FOR their 250 production, Bristol-based Kelvin Players, who have been entertaining local audiences since 1929, decide to leave the security of their own well-equipped studio theatre in Gloucester Road and take over the Tobacco Factory Theatre for the week.

Already used to presenting plays “in the round” at their home base, the company had no trouble in fitting their production of Howard Brenton’s Anne Boleyn into that format at the Tobacco Factory.

Avoiding some of the authors more gruesome tendencies – Anne’s ghost presenting her own severed head to the audience drew more laughter than gasps of horror – director Jacqs Graham nevertheless pulled few punches as she told the tale of Anne’s rise from lady of the court to Queen and death on the scaffold, outmaneuvered by her once fellow plotters. Jacqs believes that Brenton’s  Anne is a truly contemporary woman, brilliant, brave and a little reckless. That may be true but in this production she is also a scheming political plotter. willing to forge alliances with some doubtful bedfellows in order to achieve her aim of becoming Queen and bringing about tremendous  religious changes.

While you never feel that Rosie Closs’ Anne is an innocent seduced by Henry VIII and his court, she does fully convey the deep religious fervour and strength of will within this woman, battling a male dominated society. There was a little too much of the spoilt boy than the selfish all- powerful king in Ben Culverhouse’s always-confident Henry to make him completely believable, but there were not soft edges in Tim Whitten’s Thomas Cromwell, prepared to sacrifice all comers in his quest to become the all powerful Lord Chancellor of England.

Among those who fell by the wayside were David Alexander, overcoming some poorly placed body padding as a splendidly self-important Cardinal Wolsey, and Steve Graham’s lovely rustic William Tyndale.
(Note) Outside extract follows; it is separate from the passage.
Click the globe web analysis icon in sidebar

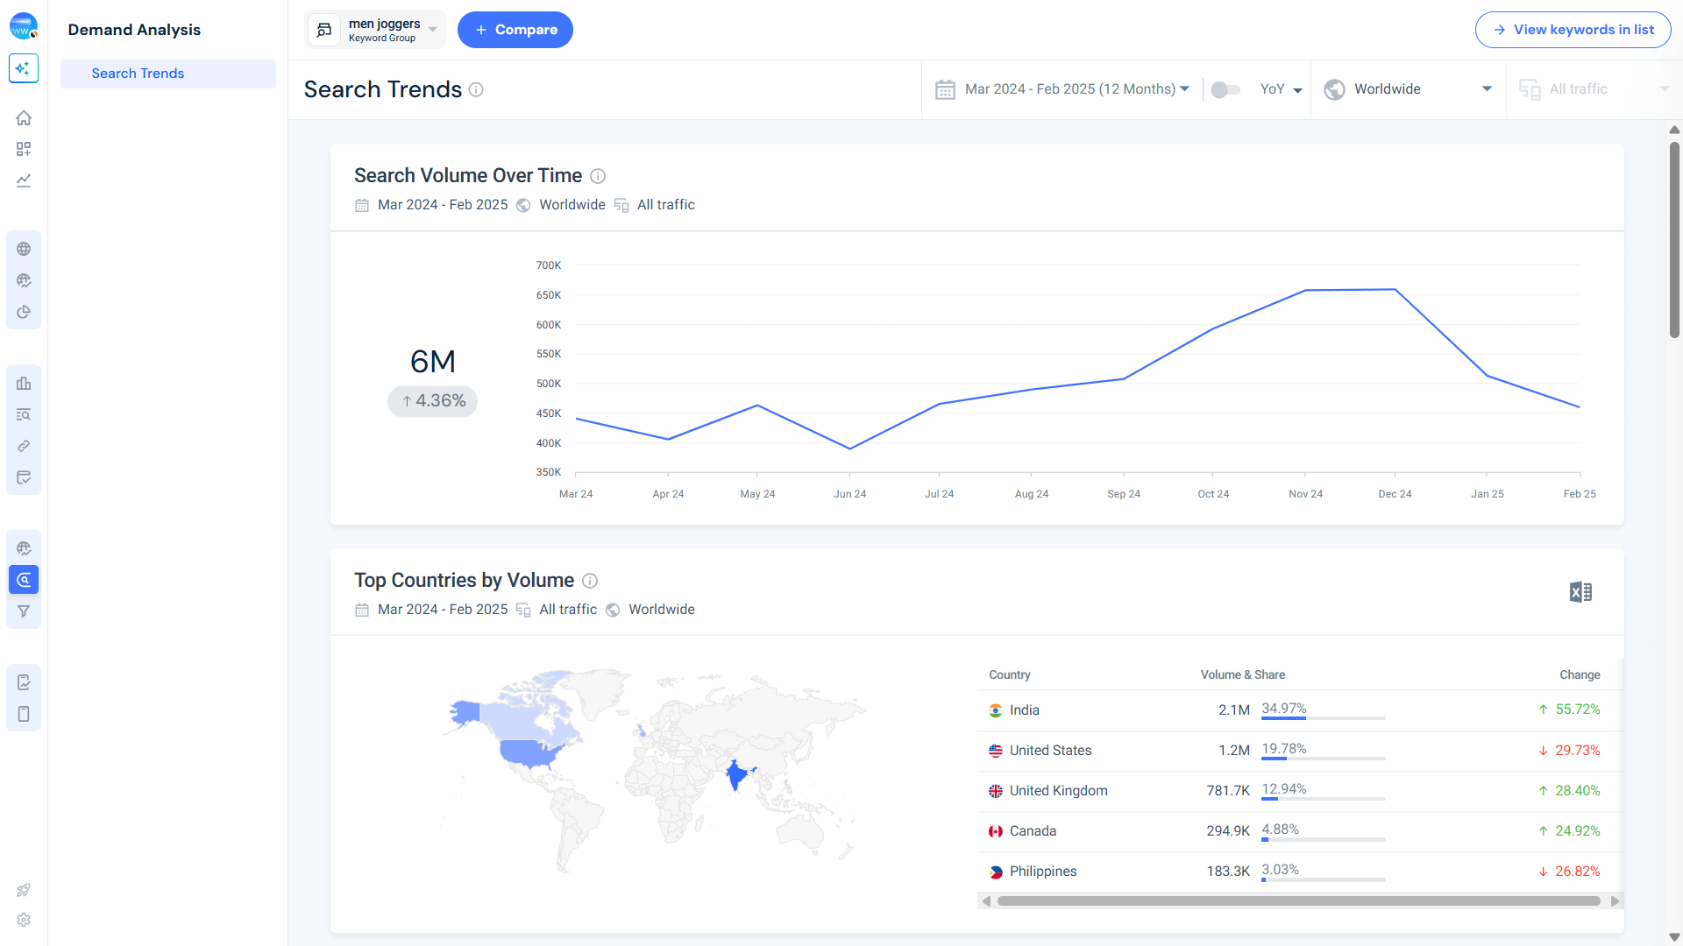[x=24, y=249]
Interwoven with Anne’s story we move on approximately 100 years to the beginning of James I’s reign. Equipped with a splendid, occasionally too intense Scottish accent, Steve Dale makes the King skittish and full of fun as he teases Phil Joyner’’s pompous Robert Cecil and Martin Walsh and Mike Lucket as intransigent opposing religious leaders. He also forces these solid establishment figures to accept his gay relationship with Nathan Richards George Villiers. Steve Dale consolidated this portrait with a beautifully judged drunken scene as he goes in search of Anne Boleyn’s ghost.
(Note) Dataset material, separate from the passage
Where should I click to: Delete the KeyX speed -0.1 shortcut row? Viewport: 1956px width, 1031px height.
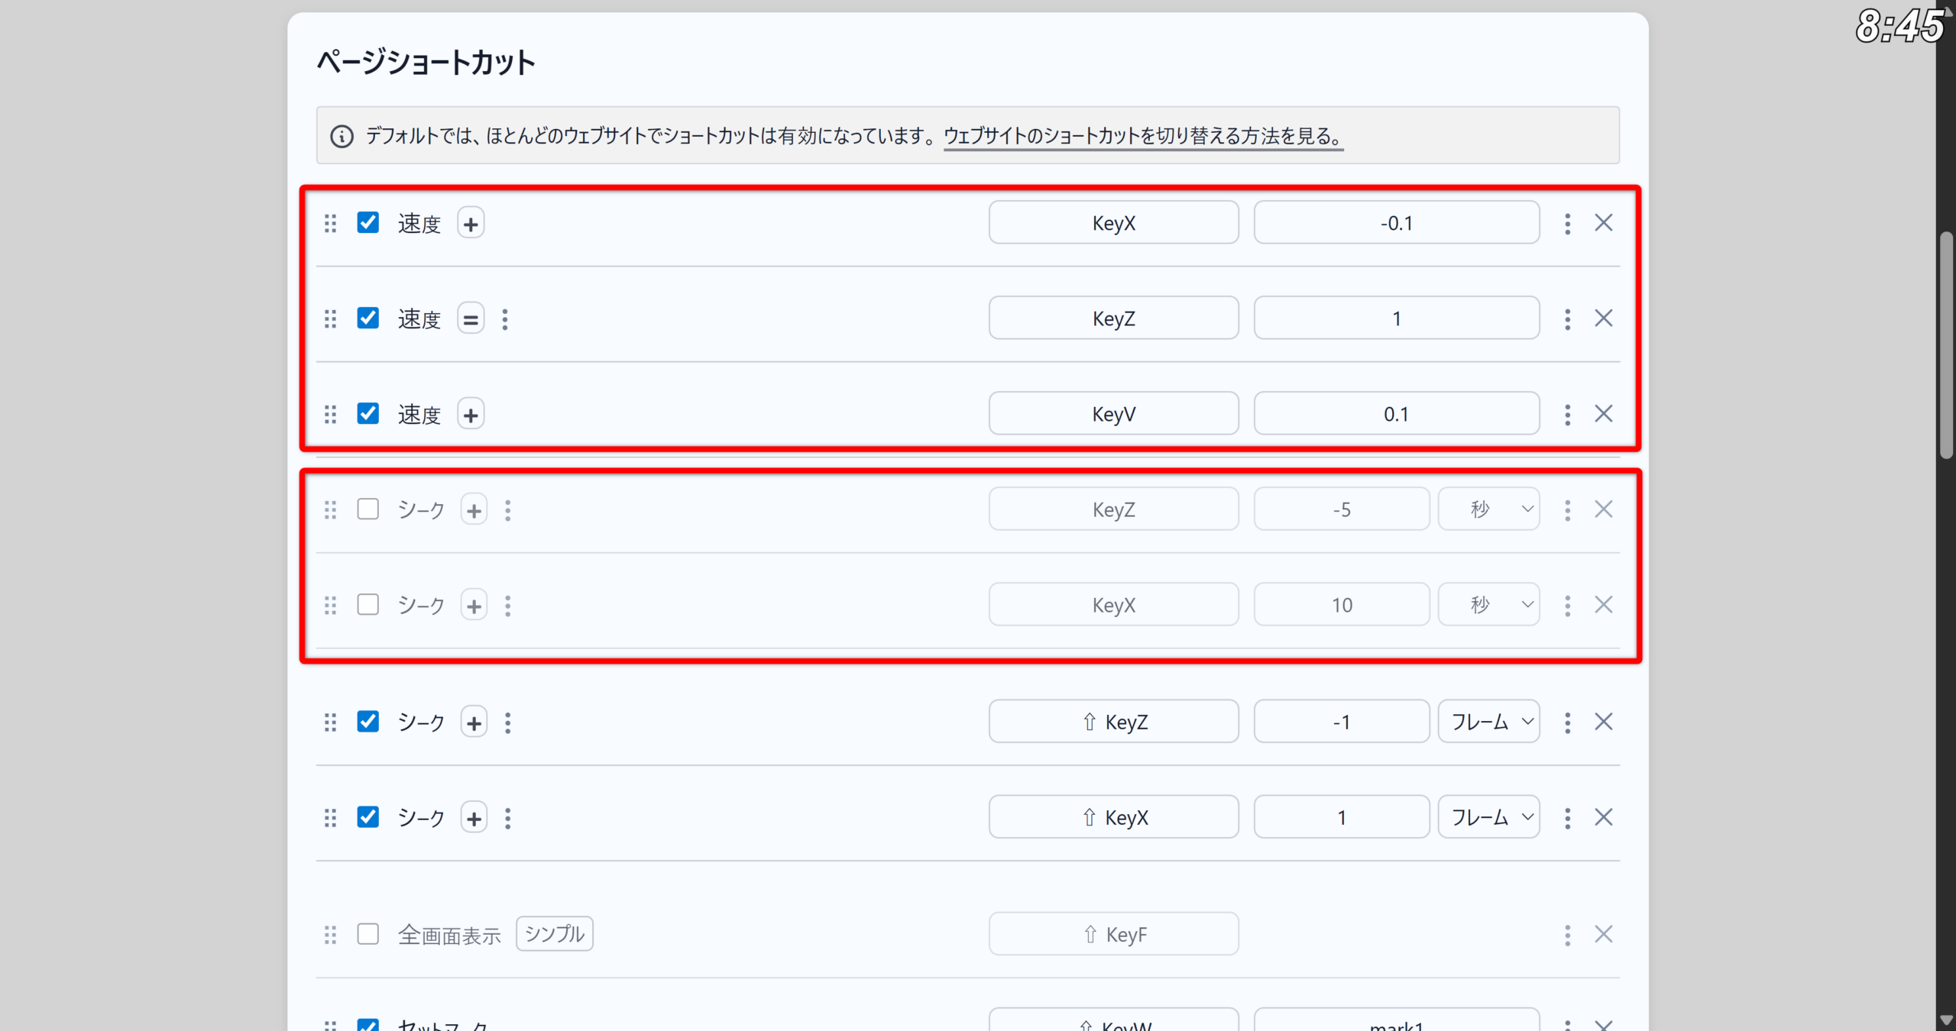[x=1603, y=223]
This is a long (three hours) and complex play which cleverly mixes fact with fiction, and in the hands of this committed director and company rarely looses its way. Having on this occasion having had to battle against World Cup Football and a heatwave to attract an audience, it is to be hoped that this will not put off this ambitious group from bringing their talents to the Tobacco Factory again in the not too distant future.